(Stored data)
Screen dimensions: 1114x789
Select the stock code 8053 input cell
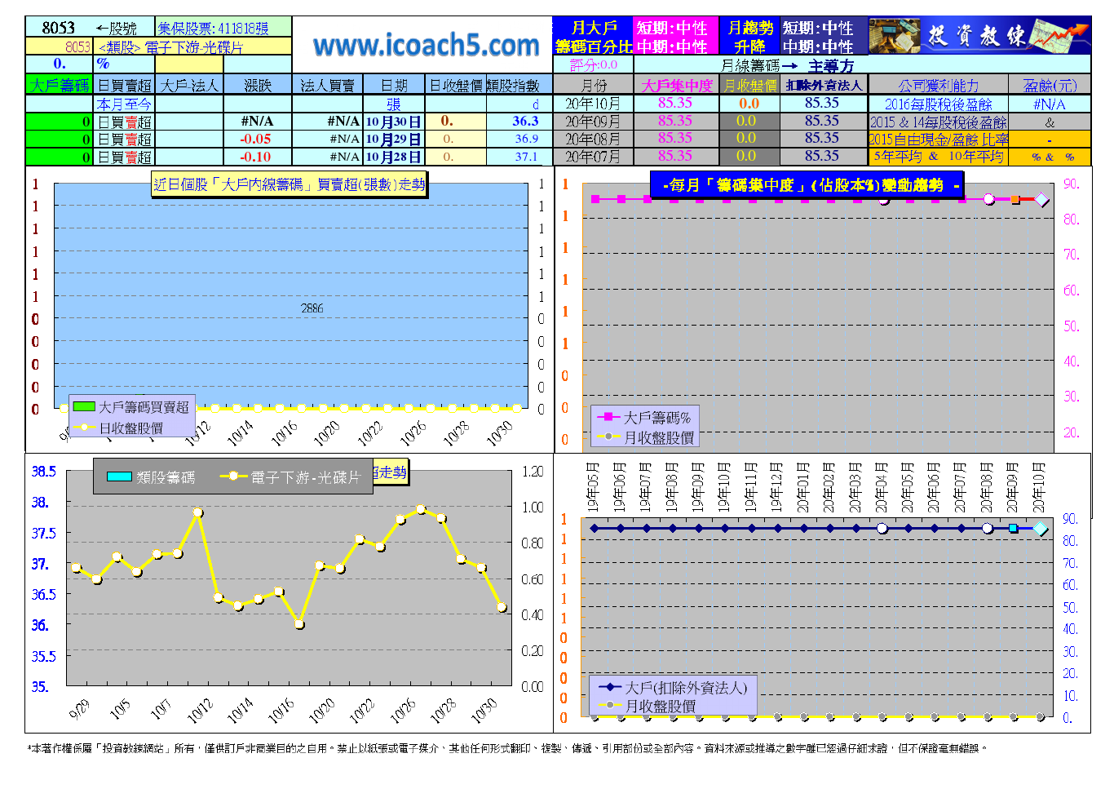59,28
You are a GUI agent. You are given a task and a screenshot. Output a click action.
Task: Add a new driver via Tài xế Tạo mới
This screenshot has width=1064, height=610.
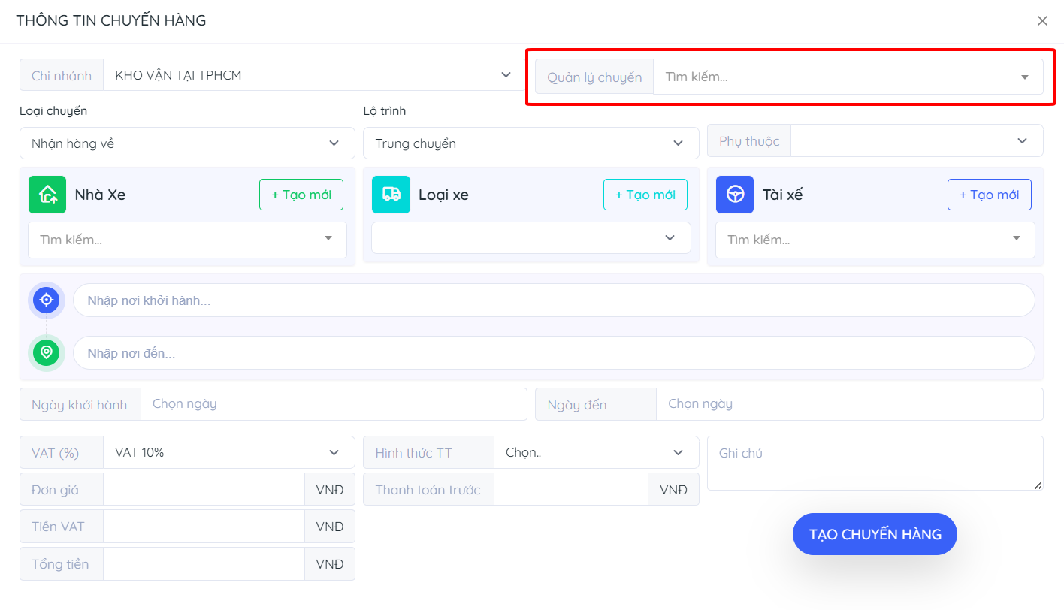point(989,195)
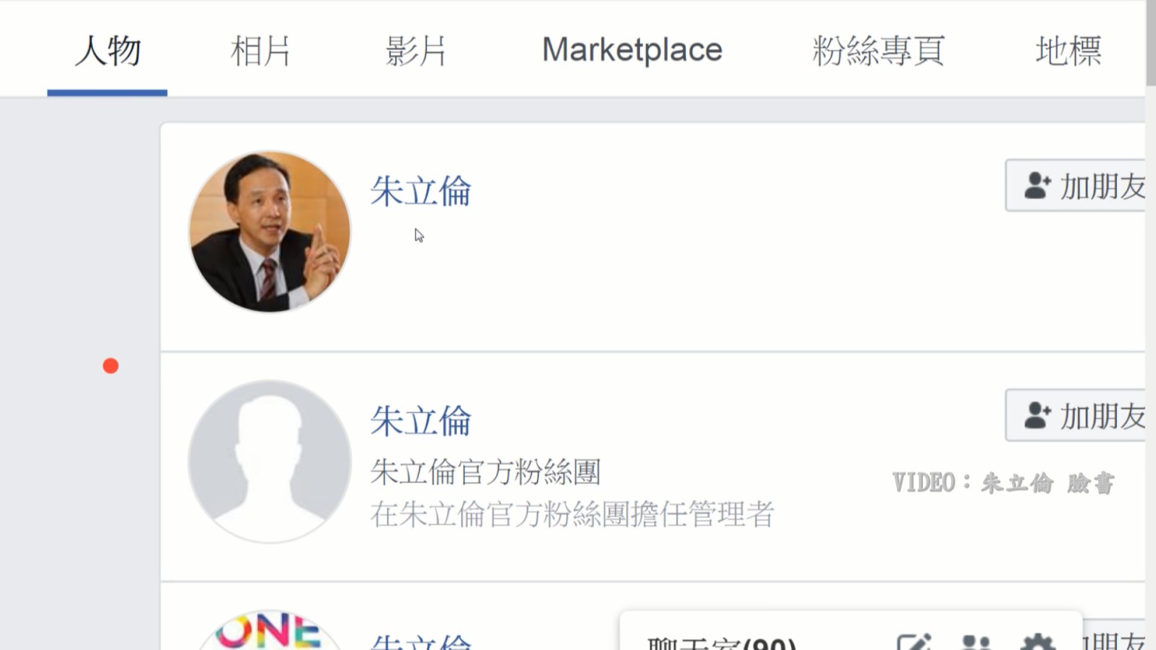This screenshot has height=650, width=1156.
Task: Expand the 聊天室(90) chat panel
Action: click(x=721, y=643)
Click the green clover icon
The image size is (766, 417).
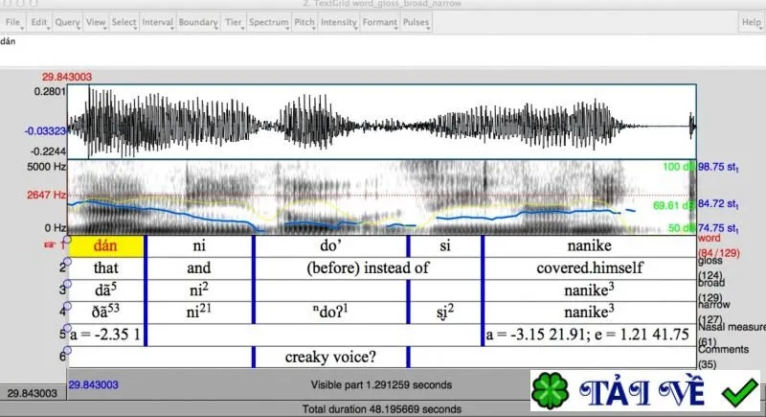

## About this task
What you return must match the records letter for letter, except that the pictures stay out.

## Problem solution
Screen dimensions: 1114x789
Select the stock code 8053 input cell
59,28
You are a GUI agent. You are given a task and a screenshot. Output a click action.
Task: Add a new driver via Tài xế Tạo mới
This screenshot has width=1064, height=610.
point(989,195)
This screenshot has height=650, width=1156.
Task: Expand the 聊天室(90) chat panel
Action: click(x=721, y=643)
Click the green clover icon
The image size is (766, 417).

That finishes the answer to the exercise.